For those who don't know me, I am a forensic pathologist.  I did an
investigation of an in-custody death of a young woman who was shot
with a TASER shortly before she died.  Her death had nothing to do
with being shot with a TASER, and had everything to do with a lethal
ingestion of methamphetamine, malignant hyperthermia, rhabdomyolysis,
renal failure, disseminated intravascular coagulation, and all the other
things associated with sympathomimetic toxicity syndrome.

However, because the police used a TASER, the family sued the police
and TASER (and a host of others).

One of the foundations of the plaintiff's case is an article published in
the Journal of the National Academy of Forensic Engineers that purports
to show that TASERs (in contrast to a stack of studies in the medical
literature) provide a current sufficient to cause death.

Unfortunately, while the article looks good on superficial reading,
the peer-reviewers obviously did not work out the the numbers as they
read along.  It turns out that the only way the author could have come
up with his surprising (but lucrative) results was for him to make some
fundamental mistakes in the use of an oscilloscope.

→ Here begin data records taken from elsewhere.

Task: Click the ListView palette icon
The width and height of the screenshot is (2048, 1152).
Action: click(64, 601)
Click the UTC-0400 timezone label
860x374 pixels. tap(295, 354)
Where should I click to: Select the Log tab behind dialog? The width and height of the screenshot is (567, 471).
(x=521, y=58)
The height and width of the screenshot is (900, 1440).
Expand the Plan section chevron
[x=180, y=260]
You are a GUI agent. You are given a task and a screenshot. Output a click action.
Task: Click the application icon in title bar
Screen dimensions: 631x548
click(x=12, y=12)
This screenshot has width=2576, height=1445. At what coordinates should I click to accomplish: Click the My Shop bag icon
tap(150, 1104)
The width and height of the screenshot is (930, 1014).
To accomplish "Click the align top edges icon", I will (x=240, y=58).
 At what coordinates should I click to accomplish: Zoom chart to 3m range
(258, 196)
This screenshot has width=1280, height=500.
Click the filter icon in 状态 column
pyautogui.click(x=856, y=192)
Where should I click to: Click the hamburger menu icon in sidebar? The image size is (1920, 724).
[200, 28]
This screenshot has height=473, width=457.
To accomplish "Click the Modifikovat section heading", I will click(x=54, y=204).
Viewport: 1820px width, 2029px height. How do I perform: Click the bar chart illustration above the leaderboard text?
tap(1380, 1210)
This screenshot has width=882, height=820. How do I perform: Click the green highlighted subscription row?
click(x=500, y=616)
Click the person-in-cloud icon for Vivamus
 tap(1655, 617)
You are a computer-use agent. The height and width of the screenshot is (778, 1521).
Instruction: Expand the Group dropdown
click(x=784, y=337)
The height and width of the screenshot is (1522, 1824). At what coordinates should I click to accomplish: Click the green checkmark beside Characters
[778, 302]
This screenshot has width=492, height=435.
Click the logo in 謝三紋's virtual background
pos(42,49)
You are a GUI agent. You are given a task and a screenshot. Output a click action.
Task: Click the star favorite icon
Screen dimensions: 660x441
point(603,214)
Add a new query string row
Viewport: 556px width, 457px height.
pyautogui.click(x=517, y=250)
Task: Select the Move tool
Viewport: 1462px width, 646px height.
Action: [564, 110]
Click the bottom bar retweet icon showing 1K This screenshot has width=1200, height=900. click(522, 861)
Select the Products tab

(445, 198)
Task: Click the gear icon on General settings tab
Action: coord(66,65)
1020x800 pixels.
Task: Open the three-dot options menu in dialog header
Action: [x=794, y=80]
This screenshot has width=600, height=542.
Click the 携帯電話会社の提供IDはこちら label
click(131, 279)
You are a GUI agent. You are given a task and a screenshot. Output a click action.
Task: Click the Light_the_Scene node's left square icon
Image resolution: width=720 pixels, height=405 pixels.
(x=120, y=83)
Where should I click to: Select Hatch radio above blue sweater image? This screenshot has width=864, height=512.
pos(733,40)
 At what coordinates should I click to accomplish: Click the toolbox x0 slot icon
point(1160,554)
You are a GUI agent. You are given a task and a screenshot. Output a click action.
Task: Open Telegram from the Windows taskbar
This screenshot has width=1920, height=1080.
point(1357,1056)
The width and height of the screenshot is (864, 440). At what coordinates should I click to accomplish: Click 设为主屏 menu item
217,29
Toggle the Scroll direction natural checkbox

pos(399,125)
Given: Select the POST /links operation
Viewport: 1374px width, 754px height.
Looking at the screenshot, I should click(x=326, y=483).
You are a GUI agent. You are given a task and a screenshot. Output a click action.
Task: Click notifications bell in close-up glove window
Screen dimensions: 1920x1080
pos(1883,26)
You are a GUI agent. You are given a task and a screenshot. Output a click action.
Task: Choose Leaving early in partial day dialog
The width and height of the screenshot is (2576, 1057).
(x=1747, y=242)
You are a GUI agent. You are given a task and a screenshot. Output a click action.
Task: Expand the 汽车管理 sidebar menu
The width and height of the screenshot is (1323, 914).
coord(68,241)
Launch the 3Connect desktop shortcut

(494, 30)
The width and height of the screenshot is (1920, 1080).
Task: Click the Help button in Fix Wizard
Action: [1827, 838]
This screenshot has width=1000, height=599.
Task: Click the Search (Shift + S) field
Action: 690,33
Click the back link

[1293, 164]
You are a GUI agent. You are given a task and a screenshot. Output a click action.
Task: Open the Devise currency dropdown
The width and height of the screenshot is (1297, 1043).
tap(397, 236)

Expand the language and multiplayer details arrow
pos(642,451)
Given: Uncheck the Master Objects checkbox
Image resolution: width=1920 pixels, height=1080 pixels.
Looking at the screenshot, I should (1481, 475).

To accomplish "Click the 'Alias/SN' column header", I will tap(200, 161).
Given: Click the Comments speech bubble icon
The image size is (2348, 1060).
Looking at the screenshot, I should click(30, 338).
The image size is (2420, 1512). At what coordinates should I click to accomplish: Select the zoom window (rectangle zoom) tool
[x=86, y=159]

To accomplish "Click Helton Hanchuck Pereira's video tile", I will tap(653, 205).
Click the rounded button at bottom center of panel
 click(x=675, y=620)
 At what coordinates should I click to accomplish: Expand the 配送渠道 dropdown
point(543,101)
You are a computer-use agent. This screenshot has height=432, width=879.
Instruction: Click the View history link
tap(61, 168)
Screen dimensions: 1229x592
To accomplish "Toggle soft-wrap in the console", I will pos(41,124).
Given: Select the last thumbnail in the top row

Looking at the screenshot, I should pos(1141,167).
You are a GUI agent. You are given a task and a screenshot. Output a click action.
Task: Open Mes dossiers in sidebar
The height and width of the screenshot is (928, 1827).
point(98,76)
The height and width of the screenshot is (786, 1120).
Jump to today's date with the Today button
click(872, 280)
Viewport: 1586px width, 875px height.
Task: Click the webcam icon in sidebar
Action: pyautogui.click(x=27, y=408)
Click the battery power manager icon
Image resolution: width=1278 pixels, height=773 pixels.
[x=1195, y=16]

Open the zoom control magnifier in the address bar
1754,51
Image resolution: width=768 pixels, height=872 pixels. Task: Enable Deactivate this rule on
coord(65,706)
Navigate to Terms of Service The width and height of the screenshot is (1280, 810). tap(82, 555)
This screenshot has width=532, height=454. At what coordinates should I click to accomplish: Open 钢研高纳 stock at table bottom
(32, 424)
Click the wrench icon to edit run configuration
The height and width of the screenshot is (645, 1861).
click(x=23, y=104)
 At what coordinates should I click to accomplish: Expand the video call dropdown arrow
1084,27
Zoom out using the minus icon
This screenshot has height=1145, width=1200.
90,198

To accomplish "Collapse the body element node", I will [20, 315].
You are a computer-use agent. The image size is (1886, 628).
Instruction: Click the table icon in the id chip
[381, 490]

While his results have been debunked, they are used as the basis of a
enormous number of lawsuits, and have been quoted by Amnesty International
and the ACLU in their position papers against the use the of TASER.  For
some reason the ACLU and Amnesty International ignore the many, many
articles in the medical literature that debunk it.

There have been multiple jurisdictions now that have abandoned the
use of TASERs in favor of the previous policy of simply shooting these
people to death because of these lawsuits based, in large part on this
article.  There is less liability in killing them than in saving
their lives.

Reading academic articles uncritically can, literally, cost lives.